Nursing Homes: US Tries to Rate Them, With Mixed Success

ONE of the most agonizing tasks anyone faces is selecting a nursing home for a relative in need. In an effort to aid those Americans facing this challenge, the United States has just published massive tomes of information about individual American nursing homes, for the second time in two years. State by state, in 93 telephone-sized books, the federal government has published the pass-or-fail rating that state inspectors gave to every one of the 16,000 American nursing homes that participate in the government-financed Medicare and Medicaid programs to aid the elderly and the poor. In a state inspection during the past two years each nursing home was rated on 500 requirements; the book takes into account 32 of them, which range from residents' privacy and freedom from abuse, to cleanliness to safe food storage and preparation.
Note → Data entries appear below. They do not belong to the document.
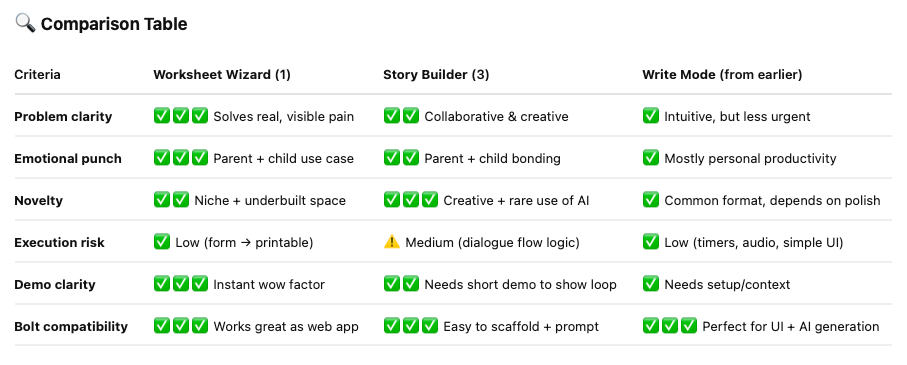This screenshot has width=907, height=365.
Task: Click the 'Worksheet Wizard (1)' column header
Action: click(x=222, y=75)
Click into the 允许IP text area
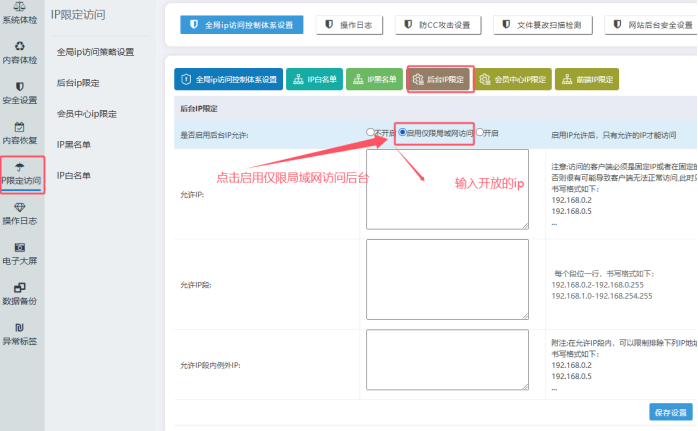698x431 pixels. coord(447,188)
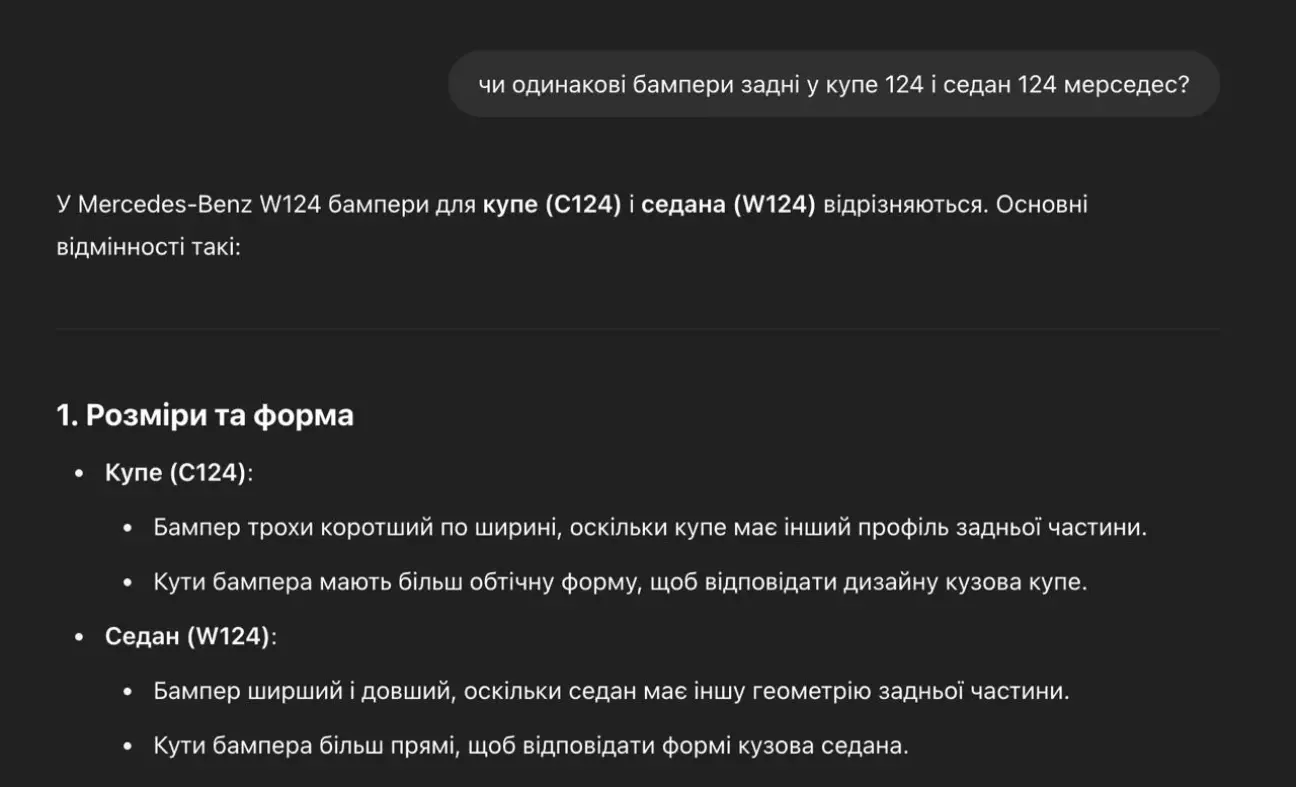The height and width of the screenshot is (787, 1296).
Task: Click the line starting "Бампер трохи коротший"
Action: [x=650, y=527]
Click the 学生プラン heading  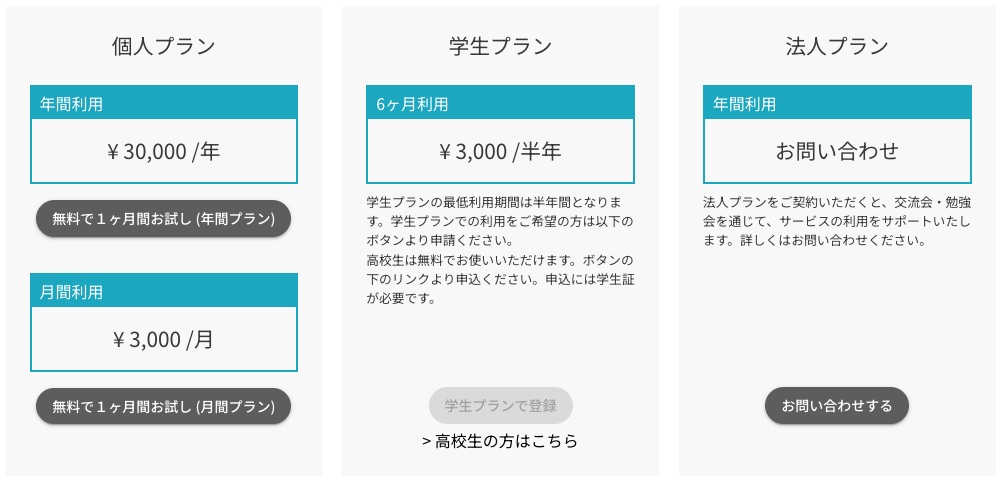point(500,46)
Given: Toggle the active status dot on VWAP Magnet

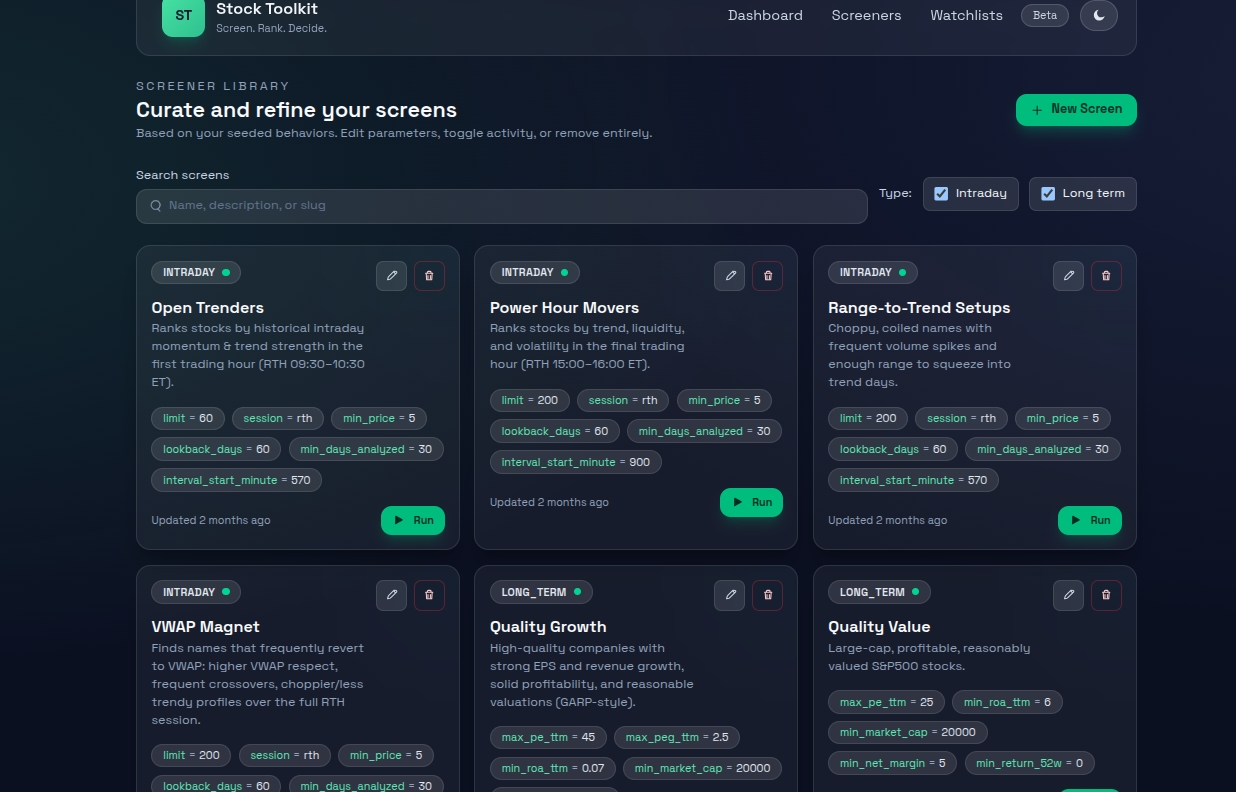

Almost everyone agrees the books are far from perfect. But authorities disagree on whether they actually can help. Their assessments are much like disparate views of the proverbial glass of water: To some it seems partly full, to others partly empty.

``We're very pleased,'' says a spokesman for the American Association of Retired Persons, the largest organization of older Americans. ``We think that it can provide some very useful information to the consumer,'' he adds. He notes improvements since the December 1988 report, including a notation of whether any government agency took enforcement action to get the nursing home to stop violating standards - ``a red flag for someone to inquire into.''

The Department of Health and Human Services, which produced the books, admits the information is only a start in a complicated assessment process. But HHS says the data should help consumers realize at least what information they need to know about a nursing home. In the front of each book HHS lists several dozen questions that consumers ought to ask about a nursing home.

Paul Willging says the books do not present a reliable picture of nursing homes, in part because they involve subjective judgments by many people, make permanent judgments based on conditions that may have existed on one day only, and are based on information never intended to be used for this purpose. Mr. Willging is the executive vice president of the American Health Care Association, which represents 10,000 US nursing homes.

Willging sees three other deficiencies: 1. It does not tell whether a problem is important (a deficiency HHS acknowledges), or whether it represents a one-time deficiency or a consistent pattern. 2. It's outdated - some data could be as much as two years old. 3. The data are very inconsistent - assessments apparently vary from state to state.

In addition, a check in two states turns up an apparent error in use of statistics, which could mislead anyone trying to compare ratings of individual nursing homes against the national average. In the Rhode Island and Virginia nursing-home guides, two different sets of statistics are used, repeatedly, to represent the percentages of nursing homes across America with deficiencies. How well a nursing home compares to the national average depends on which set of statistics a reader is looking at.

The differences between the two sets of statistics can be sizable. For instance, one says no nursing home in the US failed to keep patients isolated to prevent spread of infection; the other says one in every five nursing homes failed this test. Similarly, according to one set of statistics one in 10 nursing homes failed to keep common areas clean and free of odors; the other raises the failure rate to one in five.